_EXERCISE_.
Among the records below, find each line containing the word "computer" and copy it.

_MATERIALS PROVIDED_.
BEGIN
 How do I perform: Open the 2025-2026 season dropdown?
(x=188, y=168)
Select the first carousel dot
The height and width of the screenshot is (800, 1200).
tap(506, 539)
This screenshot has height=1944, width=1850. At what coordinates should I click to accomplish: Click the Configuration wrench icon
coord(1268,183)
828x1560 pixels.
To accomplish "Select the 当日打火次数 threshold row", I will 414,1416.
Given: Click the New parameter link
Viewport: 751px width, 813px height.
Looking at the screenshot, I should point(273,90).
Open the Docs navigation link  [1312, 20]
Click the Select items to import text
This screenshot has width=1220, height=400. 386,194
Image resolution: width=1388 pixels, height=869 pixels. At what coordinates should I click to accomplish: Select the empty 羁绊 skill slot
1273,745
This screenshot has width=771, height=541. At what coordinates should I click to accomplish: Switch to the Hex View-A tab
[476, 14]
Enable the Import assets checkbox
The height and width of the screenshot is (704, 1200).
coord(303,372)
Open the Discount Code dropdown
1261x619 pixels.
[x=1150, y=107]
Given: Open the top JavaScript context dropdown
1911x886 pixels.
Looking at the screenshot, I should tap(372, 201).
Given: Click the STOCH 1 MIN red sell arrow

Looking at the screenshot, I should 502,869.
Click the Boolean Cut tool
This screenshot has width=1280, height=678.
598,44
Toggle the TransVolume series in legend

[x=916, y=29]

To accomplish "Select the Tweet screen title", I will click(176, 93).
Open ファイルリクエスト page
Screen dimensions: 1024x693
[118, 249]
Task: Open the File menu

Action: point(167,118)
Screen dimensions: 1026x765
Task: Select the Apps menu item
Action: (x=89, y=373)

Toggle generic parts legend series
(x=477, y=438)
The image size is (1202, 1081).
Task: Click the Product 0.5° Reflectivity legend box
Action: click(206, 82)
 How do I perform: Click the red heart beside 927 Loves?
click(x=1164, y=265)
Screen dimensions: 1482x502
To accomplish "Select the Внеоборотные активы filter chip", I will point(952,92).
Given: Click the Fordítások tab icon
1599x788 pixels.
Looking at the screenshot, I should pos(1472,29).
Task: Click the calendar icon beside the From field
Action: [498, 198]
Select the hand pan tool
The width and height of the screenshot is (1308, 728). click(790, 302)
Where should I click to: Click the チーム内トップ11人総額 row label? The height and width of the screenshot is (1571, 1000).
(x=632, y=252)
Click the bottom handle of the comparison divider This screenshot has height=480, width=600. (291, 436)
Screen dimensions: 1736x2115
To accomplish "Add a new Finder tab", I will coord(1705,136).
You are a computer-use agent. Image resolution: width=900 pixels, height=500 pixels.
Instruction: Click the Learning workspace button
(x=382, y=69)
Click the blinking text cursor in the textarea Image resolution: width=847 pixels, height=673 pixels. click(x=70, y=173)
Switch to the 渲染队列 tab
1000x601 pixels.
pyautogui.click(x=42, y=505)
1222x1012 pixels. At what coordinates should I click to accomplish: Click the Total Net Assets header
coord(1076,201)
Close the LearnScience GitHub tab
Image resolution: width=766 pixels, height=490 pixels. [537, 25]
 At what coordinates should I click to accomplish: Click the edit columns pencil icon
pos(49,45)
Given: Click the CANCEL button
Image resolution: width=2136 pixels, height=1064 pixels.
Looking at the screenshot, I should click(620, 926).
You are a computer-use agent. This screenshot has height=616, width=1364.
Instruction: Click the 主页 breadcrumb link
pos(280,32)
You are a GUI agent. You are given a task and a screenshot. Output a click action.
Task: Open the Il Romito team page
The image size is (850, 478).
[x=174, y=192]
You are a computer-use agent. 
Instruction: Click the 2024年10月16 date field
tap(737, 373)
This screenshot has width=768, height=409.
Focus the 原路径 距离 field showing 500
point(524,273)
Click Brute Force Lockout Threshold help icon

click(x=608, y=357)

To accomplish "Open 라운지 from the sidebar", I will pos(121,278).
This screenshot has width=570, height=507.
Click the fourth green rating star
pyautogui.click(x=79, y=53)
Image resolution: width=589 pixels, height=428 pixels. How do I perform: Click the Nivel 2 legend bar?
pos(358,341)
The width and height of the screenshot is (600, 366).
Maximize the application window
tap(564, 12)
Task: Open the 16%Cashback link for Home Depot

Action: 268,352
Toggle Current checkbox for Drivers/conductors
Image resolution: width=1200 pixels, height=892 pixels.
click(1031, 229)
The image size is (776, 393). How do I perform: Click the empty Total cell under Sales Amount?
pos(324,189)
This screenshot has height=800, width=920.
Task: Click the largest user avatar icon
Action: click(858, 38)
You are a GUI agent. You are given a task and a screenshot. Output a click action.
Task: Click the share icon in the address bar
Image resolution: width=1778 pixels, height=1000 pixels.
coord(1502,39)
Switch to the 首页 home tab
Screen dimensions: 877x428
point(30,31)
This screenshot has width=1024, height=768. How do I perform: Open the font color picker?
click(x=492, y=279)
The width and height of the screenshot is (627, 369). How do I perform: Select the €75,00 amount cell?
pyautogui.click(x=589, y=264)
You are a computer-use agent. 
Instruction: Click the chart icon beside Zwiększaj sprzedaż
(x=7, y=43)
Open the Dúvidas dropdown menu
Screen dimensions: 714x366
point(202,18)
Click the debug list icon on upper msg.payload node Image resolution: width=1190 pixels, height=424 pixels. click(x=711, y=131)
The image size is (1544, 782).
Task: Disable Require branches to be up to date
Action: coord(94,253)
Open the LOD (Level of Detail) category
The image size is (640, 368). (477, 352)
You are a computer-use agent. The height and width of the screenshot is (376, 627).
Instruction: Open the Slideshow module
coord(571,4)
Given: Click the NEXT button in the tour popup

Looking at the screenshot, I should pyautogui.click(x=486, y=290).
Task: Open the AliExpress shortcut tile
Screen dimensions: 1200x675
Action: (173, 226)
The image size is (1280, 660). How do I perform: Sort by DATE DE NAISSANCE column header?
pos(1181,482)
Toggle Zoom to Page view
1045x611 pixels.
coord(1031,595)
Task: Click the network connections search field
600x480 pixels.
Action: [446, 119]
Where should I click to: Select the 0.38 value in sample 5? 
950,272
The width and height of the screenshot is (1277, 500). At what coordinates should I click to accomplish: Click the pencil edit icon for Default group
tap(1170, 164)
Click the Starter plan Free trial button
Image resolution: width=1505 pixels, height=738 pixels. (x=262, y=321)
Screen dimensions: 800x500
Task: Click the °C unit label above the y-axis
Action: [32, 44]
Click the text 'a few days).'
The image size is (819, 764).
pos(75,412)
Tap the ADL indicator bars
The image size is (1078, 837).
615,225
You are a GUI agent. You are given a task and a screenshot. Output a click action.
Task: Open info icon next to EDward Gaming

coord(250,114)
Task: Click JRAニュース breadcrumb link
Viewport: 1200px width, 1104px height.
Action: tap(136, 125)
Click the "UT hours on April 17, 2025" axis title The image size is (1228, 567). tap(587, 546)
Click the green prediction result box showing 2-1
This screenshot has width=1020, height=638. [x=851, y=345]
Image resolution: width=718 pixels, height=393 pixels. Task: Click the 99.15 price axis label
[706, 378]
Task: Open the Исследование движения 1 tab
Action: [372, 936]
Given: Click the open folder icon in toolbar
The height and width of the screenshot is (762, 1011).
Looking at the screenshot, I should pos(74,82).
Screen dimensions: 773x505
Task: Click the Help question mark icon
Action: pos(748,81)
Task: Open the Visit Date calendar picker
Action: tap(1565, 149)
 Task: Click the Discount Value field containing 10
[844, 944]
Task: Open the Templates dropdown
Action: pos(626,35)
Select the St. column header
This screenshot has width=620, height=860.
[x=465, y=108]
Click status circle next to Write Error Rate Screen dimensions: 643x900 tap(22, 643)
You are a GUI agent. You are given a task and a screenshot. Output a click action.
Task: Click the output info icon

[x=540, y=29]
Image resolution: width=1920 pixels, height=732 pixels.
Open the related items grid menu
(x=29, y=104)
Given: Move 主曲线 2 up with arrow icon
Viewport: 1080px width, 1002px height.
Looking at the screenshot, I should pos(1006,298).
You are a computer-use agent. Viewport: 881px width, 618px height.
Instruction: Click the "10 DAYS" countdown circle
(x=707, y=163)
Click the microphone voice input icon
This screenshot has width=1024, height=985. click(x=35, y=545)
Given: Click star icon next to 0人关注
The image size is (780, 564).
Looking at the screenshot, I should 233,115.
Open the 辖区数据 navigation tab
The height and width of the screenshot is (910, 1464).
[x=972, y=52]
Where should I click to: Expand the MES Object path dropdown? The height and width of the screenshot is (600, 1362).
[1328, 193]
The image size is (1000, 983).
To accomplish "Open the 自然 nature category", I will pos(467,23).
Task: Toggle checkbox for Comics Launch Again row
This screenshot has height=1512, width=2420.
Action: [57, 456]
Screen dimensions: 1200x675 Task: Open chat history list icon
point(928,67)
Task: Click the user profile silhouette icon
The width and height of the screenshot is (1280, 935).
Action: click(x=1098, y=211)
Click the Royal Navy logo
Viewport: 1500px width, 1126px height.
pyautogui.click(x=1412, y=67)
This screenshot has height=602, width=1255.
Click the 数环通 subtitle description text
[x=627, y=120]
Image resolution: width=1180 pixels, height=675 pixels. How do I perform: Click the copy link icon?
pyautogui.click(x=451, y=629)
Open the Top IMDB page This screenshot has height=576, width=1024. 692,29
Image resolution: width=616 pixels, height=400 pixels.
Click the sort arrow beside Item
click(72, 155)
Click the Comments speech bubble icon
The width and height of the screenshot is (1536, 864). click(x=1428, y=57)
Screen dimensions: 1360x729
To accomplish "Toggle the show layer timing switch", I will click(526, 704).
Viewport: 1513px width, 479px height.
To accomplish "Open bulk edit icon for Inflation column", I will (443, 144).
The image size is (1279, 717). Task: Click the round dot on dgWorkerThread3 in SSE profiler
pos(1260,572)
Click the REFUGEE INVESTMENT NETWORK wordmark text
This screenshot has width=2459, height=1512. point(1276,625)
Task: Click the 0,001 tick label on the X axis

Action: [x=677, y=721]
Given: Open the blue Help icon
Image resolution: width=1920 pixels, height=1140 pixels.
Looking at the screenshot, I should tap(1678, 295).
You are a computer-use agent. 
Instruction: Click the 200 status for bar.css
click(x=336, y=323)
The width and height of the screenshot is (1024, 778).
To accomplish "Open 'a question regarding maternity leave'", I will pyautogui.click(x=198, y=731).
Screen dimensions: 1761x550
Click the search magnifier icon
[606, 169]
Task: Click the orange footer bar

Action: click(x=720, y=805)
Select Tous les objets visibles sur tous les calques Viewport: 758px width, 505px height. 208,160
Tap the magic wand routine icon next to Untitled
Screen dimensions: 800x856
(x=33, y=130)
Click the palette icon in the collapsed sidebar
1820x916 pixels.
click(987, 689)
END
_TASK OUTPUT_.
You are a computer-use agent. Image resolution: width=900 pixels, height=500 pixels.
You are a computer-use agent. This screenshot has height=616, width=1364.
You are a computer-use agent. 
You are a computer-use agent. 
You are a computer-use agent. The height and width of the screenshot is (376, 627).
You are a computer-use agent. Viewport: 881px width, 618px height.
You are a computer-use agent. 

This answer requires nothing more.